Les sources d’économies dégagées par un réseau sont multiples :

diminution des hospitalisations, mais ceci ne se traduit que partiellement par des économies en raison du mode de financement de l’hôpital public. En tout état de cause, la diminution des hospitalisations n’intervient que dans un deuxième temps. L’effet économique est donc a) décalé, b) limité, et c) potentiel.

diminution de l’activité redondante : la portabilité réelle du dossier médical dans un réseau communautaire et l’engagement personnel des professionnels de santé doit permettre de diminuer de manière sensible le nombre d’actes redondants (examen de biologie, actes d’imagerie, actes de spécialités, etc...).

optimisation des soins infirmiers et de kinésithérapie : il est aussi absurde de laisser toute liberté aux auxiliaires médicaux que de leur interdire la modulation des soins à délivrer. Leur rôle déterminant dans la prise en charge à domicile peut être amélioré de manière significative, dans des conditions d’activité déterminées au sein du réseau.

diminution de la facture médicamenteuse : il est aisé, dans des conditions qui ne nuisent absolument pas à la santé publique, de diminuer la facture médicamenteuse dans des proportions considérables, de l’ordre de 10 à 15 %, ce qui représente une marge de manoeuvre considérable. Ceci nécessite une coordination étroite entre médecins et pharmaciens, et une telle démarche dépasse très largement la simple prescription de médicaments génériques. Des mécanismes intelligents, dissociant marge et chiffre d’affaires, doivent être trouvés pour qu’une telle baisse ne lèse pas les pharmaciens d’officine. Plusieurs mois de travail avec les pharmaciens d’Eure et Loir dans le cadre d’un projet expérimental ont permis d’élaborer une série de solutions concrètes sur ce thème.
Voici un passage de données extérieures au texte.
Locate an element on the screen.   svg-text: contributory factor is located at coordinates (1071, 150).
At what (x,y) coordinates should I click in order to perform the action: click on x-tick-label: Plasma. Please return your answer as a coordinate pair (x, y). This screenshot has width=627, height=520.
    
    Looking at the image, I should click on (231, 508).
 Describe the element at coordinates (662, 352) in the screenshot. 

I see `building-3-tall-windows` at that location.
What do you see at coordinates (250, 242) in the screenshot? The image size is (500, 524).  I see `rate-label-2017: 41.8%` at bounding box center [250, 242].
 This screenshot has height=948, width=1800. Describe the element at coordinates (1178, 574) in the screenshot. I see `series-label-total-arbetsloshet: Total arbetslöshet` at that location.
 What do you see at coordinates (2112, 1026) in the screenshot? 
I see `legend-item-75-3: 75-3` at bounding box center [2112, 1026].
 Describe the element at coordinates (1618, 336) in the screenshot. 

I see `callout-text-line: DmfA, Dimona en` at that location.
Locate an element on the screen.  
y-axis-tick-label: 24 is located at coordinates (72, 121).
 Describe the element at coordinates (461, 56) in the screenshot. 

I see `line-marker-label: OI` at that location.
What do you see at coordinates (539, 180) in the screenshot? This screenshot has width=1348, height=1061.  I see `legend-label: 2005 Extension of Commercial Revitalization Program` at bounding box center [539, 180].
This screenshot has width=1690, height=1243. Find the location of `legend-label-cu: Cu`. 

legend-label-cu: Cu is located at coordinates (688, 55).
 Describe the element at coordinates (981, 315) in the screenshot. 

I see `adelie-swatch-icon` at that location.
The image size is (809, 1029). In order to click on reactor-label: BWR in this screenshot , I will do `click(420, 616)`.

diminution des indemnités journalières : la moindre concurrence pesant sur les médecins devrait permettre une diminution des arrêts de travail, tant en nombre absolue qu’en durée moyenne. En Eure et Loir, ce poste représente l’équivalent des actes de médecine générale.

 

L’économie dégagée doit être partagée avec les organismes de financement, ce qui ne peut aujourd’hui s’envisager que dans un cadre expérimental. Un contrat, cadre de l’expérimentation, doit donc être élaboré prévoyant un tel reversement des économies réalisées. La performance de l’outil de mesure est donc indispensable.

La redistribution de cette masse financière ne peut être réalisée au prorata ni des honoraires, ni des économies réalisées dans il est difficile d’attribuer une économie à quelqu’un dans un réseau. Il est donc indispensable de régler a priori entre les professionnels la question de la redistribution.

Les obstacles culturels

Ils sont nombreux et extrêmement redoutables.

Le plus facile à résoudre est probablement le refus de l’informatique. Encore faut-il créer les conditions d’une utilisation épanouie de l’outil informatique et dégager celui-ci de la télétransmission des feuilles de soins. Des interfaces conviviales, une structure informatique de dossier médical reprenant le mode de pensée d’un dossier médical papier sont autant de facteurs positifs.

Le plus complexe des blocages culturels est sans doute le fait de passer d’une médecine individuelle fondée sur un engagement de moyens ("je fais de mon mieux pour mon patient") à un exercice plus collectif, fondé sur des échanges permanents d’information, l’application de règles communes, le retour d’information et l’échange à parité avec d’autres professionnels de santé (pharmaciens, auxiliaires médicaux) et l’évaluation des pratiques. Sur l’ensemble des sites pilotes, on constate qu’il est plus facile de faire admettre chacun des constituants du réseau que le concept de réseau lui-même.